> **Task to complete**:
Extract the opening line of the entries and every line after it, stopping at and including the line that contains "Instructors (59, 151)". Do not include pictures.

┌──

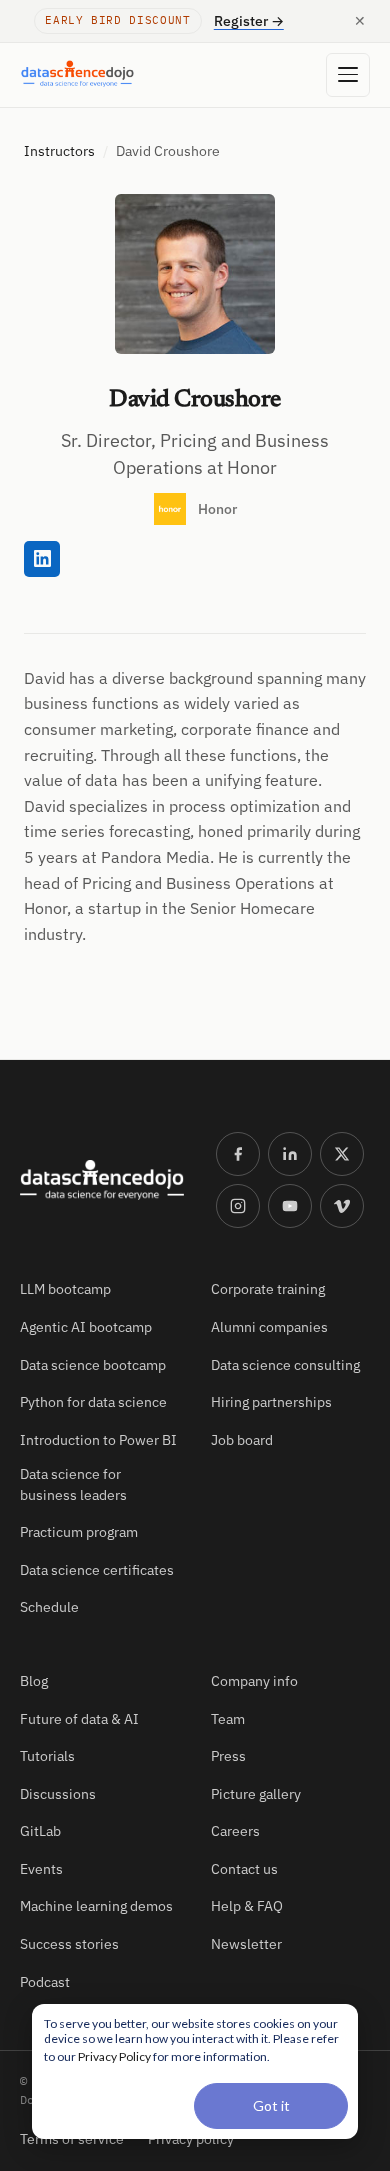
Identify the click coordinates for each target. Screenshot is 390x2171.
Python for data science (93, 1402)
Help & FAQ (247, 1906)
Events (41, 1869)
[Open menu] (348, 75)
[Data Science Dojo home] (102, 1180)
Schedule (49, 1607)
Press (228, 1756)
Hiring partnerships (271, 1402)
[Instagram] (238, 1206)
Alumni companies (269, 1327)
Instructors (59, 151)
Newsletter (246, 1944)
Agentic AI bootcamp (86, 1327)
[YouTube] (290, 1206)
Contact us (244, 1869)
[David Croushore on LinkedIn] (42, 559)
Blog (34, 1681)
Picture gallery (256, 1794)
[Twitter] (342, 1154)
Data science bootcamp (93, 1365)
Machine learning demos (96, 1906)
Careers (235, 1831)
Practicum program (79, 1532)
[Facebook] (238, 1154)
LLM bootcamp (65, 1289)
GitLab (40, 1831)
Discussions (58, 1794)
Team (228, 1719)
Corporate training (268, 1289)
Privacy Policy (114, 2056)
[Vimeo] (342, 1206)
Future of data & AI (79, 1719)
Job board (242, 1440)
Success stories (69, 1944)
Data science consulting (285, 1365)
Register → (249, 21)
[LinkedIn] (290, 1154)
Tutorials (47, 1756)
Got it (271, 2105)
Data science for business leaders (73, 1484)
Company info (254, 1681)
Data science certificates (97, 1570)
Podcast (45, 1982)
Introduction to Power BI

└──

> **Solution**:
Identify the click coordinates for each target. Screenshot is 390x2171.
Python for data science (93, 1402)
Help & FAQ (247, 1906)
Events (41, 1869)
[Open menu] (348, 75)
[Data Science Dojo home] (102, 1180)
Schedule (49, 1607)
Press (228, 1756)
Hiring partnerships (271, 1402)
[Instagram] (238, 1206)
Alumni companies (269, 1327)
Instructors (59, 151)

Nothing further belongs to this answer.